WRITTEN TASK - Can you render the lines from the one containing "Given: Click the DevOps gear logo icon" through the one containing "point(1567,626)", inclusive, as a Markdown table with the columns Row and Record line, omitting blank lines and including nothing else?

##### INFORMATION PROVIDED

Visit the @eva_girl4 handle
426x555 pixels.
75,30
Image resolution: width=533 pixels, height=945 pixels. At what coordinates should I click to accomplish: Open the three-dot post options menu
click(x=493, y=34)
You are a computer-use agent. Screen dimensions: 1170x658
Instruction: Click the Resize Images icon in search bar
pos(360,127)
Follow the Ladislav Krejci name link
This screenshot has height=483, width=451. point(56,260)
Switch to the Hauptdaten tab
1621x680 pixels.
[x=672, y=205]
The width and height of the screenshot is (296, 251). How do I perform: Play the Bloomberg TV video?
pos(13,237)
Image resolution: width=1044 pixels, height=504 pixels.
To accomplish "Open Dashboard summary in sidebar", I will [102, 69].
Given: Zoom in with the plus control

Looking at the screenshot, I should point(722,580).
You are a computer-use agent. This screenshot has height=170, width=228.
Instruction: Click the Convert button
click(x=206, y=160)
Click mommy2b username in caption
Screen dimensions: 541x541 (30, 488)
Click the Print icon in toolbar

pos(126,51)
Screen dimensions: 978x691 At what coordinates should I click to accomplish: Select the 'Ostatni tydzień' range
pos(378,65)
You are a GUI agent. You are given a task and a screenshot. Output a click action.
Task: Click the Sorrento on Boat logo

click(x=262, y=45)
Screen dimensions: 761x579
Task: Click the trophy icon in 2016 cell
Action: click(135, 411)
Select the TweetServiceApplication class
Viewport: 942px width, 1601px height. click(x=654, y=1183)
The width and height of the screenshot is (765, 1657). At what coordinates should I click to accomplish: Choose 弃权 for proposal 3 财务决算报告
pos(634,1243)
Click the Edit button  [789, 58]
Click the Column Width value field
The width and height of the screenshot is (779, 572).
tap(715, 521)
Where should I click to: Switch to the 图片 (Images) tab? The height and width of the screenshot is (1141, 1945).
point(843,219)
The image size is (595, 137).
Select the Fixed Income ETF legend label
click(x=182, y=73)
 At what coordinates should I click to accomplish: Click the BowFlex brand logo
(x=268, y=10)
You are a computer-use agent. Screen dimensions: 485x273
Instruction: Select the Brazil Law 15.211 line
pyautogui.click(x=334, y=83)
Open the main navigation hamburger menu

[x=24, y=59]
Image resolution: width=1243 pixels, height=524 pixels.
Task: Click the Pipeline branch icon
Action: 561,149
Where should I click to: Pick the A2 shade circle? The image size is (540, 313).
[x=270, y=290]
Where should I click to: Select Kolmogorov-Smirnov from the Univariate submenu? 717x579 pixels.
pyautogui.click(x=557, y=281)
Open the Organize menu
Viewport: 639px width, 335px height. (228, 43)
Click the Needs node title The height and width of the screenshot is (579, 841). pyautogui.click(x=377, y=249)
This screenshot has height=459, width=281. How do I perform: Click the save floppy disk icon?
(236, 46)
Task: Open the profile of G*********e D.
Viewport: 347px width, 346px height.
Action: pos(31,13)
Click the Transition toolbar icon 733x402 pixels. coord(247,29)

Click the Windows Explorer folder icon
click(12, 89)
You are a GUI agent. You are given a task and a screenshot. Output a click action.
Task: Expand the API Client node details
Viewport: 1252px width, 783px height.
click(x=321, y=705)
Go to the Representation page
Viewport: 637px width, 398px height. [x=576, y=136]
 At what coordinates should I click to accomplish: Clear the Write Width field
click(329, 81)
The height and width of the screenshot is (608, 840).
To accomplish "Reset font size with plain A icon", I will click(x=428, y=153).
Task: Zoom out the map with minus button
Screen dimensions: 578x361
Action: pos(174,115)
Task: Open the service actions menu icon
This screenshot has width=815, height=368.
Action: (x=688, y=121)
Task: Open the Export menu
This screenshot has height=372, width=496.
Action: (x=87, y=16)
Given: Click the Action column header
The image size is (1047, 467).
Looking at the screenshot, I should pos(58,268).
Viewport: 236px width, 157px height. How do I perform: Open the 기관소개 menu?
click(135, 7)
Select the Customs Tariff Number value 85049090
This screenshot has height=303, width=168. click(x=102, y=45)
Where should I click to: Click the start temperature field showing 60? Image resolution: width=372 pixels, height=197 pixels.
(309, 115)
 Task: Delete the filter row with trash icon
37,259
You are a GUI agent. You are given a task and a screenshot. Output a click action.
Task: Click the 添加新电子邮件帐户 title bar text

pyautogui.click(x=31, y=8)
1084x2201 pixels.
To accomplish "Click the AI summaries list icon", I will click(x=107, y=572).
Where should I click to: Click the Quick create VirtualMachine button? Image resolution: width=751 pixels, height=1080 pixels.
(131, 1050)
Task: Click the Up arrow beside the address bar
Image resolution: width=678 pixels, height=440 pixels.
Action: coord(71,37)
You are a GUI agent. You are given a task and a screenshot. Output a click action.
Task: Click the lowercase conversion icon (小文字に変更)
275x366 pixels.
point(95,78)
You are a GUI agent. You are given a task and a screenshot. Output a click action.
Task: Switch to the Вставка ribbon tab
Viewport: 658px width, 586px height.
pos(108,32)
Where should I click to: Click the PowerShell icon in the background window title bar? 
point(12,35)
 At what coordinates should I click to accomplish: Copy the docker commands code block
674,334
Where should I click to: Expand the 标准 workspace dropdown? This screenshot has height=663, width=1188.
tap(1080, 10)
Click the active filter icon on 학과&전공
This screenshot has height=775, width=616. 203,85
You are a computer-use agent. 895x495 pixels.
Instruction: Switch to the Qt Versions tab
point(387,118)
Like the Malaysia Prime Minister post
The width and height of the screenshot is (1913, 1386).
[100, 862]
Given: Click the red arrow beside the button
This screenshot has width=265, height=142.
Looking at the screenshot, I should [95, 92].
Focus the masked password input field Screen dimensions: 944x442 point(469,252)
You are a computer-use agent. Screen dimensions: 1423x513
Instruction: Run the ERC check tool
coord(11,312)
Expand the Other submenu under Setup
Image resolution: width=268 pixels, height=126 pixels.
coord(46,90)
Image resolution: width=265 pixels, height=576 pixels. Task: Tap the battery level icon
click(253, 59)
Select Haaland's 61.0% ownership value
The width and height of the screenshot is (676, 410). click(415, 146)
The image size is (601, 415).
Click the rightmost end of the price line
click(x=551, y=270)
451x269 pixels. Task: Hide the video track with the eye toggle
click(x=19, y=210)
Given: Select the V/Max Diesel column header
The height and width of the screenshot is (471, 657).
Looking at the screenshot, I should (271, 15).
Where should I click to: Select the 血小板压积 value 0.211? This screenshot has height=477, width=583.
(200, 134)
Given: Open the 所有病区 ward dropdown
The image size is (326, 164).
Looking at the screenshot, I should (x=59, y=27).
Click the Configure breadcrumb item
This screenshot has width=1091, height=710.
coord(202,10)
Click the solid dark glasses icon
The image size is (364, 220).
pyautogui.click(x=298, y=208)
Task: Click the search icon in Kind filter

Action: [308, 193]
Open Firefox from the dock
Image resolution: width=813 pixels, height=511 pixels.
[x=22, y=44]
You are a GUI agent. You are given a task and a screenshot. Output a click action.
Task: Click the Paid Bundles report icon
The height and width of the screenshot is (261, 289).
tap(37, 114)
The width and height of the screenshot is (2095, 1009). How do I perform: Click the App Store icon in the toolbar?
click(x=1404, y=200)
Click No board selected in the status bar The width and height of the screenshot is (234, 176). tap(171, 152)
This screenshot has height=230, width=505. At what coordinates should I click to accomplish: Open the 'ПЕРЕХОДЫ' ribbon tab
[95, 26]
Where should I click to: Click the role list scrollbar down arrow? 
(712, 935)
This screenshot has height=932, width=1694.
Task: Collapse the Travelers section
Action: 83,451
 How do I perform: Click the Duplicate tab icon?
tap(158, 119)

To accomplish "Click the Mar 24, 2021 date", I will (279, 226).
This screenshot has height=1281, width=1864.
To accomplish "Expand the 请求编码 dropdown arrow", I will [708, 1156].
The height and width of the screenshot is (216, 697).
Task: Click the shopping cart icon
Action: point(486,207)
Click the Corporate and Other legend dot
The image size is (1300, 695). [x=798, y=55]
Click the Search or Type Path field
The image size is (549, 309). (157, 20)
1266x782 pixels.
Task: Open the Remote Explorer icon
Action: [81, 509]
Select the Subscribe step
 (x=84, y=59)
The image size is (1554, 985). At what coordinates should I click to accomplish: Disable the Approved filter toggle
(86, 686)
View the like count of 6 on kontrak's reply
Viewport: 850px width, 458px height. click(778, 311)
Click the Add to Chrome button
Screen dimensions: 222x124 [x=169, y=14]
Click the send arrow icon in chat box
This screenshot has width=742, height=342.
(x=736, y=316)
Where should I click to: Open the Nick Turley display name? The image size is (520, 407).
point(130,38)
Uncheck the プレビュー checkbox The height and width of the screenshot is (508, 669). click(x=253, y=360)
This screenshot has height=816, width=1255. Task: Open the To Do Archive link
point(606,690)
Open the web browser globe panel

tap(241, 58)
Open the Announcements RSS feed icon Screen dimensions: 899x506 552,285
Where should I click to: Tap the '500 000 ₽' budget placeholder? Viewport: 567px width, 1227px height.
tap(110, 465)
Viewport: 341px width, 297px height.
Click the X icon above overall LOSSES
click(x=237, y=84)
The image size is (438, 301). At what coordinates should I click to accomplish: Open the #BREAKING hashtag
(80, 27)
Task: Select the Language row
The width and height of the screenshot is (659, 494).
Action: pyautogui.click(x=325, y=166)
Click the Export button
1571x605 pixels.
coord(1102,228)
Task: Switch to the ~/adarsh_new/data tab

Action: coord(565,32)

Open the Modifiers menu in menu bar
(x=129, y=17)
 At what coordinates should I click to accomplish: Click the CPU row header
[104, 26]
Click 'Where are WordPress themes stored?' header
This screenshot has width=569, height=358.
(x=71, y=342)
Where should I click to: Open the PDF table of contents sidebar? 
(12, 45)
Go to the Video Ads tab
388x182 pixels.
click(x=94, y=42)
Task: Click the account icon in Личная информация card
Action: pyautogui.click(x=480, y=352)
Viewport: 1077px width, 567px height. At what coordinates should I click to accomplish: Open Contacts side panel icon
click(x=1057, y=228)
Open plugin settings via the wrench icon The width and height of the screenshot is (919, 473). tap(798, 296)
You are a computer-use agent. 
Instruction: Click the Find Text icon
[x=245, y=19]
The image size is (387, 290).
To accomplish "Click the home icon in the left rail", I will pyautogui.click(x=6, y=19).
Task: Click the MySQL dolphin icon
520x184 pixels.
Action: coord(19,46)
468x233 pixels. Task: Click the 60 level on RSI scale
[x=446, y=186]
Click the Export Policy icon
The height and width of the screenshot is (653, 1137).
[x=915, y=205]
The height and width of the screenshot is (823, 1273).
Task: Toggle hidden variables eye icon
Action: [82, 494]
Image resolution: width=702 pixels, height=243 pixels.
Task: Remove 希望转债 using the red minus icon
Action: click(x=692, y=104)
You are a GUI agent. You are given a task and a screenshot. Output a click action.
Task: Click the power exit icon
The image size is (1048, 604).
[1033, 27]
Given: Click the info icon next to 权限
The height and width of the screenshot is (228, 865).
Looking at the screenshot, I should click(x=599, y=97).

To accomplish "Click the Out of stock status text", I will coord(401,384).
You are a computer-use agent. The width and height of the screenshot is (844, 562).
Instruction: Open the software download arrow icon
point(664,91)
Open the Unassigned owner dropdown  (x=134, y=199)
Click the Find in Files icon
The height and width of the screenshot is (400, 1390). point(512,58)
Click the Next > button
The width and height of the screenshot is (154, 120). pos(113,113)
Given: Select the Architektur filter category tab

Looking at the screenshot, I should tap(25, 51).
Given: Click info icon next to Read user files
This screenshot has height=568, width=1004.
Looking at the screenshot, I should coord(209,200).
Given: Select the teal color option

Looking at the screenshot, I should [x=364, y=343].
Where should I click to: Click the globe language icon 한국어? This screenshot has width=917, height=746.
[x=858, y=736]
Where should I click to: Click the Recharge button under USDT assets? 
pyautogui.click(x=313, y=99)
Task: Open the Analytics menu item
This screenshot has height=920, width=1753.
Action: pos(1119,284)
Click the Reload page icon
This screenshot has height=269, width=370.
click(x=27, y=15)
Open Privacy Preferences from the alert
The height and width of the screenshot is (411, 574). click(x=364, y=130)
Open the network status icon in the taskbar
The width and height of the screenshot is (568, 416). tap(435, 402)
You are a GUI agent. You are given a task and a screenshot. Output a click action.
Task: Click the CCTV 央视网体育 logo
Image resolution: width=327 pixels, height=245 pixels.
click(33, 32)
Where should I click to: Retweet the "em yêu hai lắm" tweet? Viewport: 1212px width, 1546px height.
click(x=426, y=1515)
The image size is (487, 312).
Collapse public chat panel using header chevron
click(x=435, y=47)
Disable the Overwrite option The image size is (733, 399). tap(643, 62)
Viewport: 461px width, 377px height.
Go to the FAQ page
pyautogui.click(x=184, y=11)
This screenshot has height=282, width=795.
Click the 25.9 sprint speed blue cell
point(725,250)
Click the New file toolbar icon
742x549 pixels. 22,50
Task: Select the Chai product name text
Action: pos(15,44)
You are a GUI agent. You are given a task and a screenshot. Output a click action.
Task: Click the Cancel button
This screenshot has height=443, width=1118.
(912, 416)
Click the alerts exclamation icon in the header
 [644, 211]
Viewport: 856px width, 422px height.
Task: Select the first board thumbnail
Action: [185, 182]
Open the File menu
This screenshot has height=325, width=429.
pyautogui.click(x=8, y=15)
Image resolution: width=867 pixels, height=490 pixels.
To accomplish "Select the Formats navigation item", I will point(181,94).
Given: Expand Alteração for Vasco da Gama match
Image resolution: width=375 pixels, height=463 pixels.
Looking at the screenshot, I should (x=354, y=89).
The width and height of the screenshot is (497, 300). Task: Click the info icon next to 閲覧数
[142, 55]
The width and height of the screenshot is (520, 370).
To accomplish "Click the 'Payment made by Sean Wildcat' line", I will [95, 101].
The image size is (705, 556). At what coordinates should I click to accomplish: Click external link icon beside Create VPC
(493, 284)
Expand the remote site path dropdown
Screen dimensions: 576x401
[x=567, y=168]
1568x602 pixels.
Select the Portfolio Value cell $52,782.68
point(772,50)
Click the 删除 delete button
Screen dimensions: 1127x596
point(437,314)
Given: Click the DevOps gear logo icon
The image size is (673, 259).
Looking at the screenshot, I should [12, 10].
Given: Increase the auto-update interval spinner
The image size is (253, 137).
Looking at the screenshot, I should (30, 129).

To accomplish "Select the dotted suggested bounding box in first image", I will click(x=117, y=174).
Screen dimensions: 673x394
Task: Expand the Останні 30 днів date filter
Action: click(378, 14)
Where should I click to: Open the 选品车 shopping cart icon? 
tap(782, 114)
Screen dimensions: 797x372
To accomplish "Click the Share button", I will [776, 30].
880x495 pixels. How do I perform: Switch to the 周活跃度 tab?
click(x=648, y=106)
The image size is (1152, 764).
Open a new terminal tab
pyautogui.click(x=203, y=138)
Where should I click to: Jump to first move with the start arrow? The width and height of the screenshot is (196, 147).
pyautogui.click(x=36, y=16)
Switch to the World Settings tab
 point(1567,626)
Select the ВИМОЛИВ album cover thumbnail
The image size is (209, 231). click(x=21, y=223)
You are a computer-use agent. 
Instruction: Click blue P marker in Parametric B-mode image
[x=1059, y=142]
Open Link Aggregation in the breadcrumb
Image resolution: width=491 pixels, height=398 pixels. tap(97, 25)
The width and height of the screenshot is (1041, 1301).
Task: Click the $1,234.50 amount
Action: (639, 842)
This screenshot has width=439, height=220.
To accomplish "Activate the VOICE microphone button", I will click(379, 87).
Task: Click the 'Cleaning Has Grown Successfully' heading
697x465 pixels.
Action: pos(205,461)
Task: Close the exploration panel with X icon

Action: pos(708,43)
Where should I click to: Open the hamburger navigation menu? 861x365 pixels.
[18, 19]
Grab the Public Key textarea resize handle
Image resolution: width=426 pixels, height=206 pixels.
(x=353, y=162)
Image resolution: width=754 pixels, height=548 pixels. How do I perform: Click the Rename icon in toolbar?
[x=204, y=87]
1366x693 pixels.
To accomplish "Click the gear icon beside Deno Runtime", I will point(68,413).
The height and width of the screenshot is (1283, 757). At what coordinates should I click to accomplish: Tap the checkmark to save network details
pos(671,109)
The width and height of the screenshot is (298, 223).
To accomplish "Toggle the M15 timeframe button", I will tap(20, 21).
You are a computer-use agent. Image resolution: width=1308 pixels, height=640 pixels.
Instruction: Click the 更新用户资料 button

##########

WRITTEN REPLY -
| Row | Record line |
|---|---|
| 1 | Given: Click the DevOps gear logo icon |
| 2 | The image size is (673, 259). |
| 3 | Looking at the screenshot, I should [12, 10]. |
| 4 | Given: Increase the auto-update interval spinner |
| 5 | The image size is (253, 137). |
| 6 | Looking at the screenshot, I should (30, 129). |
| 7 | To accomplish "Select the dotted suggested bounding box in first image", I will click(x=117, y=174). |
| 8 | Screen dimensions: 673x394 |
| 9 | Task: Expand the Останні 30 днів date filter |
| 10 | Action: click(378, 14) |
| 11 | Where should I click to: Open the 选品车 shopping cart icon?  |
| 12 | tap(782, 114) |
| 13 | Screen dimensions: 797x372 |
| 14 | To accomplish "Click the Share button", I will [776, 30]. |
| 15 | 880x495 pixels. How do I perform: Switch to the 周活跃度 tab? |
| 16 | click(x=648, y=106) |
| 17 | The image size is (1152, 764). |
| 18 | Open a new terminal tab |
| 19 | pyautogui.click(x=203, y=138) |
| 20 | Where should I click to: Jump to first move with the start arrow? The width and height of the screenshot is (196, 147). |
| 21 | pyautogui.click(x=36, y=16) |
| 22 | Switch to the World Settings tab |
| 23 |  point(1567,626) |